Stored records
☆ ☆ ☆ ☆ ☆

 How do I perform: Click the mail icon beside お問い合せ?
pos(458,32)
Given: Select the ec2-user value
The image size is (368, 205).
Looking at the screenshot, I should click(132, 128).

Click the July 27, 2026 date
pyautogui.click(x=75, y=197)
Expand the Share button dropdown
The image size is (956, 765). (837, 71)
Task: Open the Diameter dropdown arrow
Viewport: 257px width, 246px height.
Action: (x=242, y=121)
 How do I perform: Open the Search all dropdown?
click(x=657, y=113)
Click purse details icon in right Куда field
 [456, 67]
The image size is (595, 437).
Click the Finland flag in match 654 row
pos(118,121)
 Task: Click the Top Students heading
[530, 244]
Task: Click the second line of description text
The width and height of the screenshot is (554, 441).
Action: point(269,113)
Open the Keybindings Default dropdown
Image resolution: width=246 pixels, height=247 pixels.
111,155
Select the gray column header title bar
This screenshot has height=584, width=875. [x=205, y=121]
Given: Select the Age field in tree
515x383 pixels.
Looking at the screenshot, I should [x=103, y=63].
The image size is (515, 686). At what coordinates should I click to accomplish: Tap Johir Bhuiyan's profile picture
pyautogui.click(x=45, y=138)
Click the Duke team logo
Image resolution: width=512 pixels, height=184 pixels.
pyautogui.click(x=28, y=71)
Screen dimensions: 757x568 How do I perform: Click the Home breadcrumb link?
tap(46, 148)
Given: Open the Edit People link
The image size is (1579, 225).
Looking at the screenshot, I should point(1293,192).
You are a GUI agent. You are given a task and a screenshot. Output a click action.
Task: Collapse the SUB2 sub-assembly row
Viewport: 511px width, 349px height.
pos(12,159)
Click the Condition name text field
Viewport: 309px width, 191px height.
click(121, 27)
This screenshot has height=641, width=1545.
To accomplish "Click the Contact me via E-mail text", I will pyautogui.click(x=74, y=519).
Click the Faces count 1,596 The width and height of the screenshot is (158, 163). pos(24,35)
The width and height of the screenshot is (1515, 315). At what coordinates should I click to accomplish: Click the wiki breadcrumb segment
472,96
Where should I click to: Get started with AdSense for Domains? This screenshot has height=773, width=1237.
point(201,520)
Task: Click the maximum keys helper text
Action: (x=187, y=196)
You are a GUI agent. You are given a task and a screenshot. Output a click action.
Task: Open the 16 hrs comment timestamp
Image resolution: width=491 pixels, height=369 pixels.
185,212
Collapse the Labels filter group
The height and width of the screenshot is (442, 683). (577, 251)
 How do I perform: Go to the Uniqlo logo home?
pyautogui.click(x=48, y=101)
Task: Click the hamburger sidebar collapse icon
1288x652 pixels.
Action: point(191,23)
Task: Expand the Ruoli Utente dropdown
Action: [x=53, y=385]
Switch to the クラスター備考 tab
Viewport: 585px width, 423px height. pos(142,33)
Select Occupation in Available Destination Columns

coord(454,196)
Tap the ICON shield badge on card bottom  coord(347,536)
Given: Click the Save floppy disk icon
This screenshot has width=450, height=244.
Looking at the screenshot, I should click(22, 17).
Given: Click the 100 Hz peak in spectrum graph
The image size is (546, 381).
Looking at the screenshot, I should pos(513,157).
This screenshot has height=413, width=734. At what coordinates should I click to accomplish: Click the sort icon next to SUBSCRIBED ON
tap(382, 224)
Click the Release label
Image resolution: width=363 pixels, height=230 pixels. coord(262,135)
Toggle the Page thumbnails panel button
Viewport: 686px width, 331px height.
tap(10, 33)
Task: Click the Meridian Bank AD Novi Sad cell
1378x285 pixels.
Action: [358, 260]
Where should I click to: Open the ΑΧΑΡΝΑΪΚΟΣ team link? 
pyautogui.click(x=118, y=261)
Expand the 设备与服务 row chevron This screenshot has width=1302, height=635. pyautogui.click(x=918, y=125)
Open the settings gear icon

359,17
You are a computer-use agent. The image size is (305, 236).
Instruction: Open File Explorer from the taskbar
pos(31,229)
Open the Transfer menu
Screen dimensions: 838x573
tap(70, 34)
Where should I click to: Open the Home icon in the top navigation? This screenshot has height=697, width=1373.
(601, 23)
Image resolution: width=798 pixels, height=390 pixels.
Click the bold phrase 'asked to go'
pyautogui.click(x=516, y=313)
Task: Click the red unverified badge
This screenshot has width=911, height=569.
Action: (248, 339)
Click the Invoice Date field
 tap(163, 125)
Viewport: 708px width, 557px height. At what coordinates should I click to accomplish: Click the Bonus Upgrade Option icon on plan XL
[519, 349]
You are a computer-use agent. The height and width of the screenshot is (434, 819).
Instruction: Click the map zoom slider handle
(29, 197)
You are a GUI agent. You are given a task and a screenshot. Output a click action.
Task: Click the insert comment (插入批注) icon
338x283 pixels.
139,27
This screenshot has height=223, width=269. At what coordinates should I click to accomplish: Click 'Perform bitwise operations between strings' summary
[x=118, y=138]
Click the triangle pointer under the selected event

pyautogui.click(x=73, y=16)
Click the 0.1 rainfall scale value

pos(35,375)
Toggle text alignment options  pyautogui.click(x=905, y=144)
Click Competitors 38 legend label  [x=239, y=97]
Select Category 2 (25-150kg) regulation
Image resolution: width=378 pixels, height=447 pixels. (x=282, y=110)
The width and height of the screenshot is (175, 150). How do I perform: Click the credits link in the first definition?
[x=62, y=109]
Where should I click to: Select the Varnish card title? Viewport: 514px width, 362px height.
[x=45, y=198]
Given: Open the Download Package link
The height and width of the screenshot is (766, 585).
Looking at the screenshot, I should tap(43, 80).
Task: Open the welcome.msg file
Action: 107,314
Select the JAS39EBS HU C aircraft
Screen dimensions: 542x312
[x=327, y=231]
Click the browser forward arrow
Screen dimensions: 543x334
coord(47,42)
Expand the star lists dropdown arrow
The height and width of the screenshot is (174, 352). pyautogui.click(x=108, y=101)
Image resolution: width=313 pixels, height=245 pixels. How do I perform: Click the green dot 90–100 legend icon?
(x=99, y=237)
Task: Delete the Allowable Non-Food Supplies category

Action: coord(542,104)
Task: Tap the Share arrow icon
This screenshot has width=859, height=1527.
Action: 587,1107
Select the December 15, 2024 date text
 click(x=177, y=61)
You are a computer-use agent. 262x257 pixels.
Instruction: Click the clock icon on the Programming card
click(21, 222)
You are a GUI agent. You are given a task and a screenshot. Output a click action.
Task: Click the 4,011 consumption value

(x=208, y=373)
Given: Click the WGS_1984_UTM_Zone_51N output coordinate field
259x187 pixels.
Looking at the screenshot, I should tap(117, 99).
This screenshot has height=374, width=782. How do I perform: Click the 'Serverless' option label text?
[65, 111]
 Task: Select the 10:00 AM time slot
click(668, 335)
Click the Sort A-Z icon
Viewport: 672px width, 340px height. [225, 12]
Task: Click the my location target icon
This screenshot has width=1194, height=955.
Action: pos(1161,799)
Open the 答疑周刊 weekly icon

☆ ☆ ☆ ☆ ☆

Activity:
Among the entries above, copy exactly only the lines starting with the one containing "Given: Open the Edit People link" and going through the one containing "Task: Collapse the SUB2 sub-assembly row", both ends included.

Reply to the exercise:
Given: Open the Edit People link
The image size is (1579, 225).
Looking at the screenshot, I should point(1293,192).
You are a GUI agent. You are given a task and a screenshot. Output a click action.
Task: Collapse the SUB2 sub-assembly row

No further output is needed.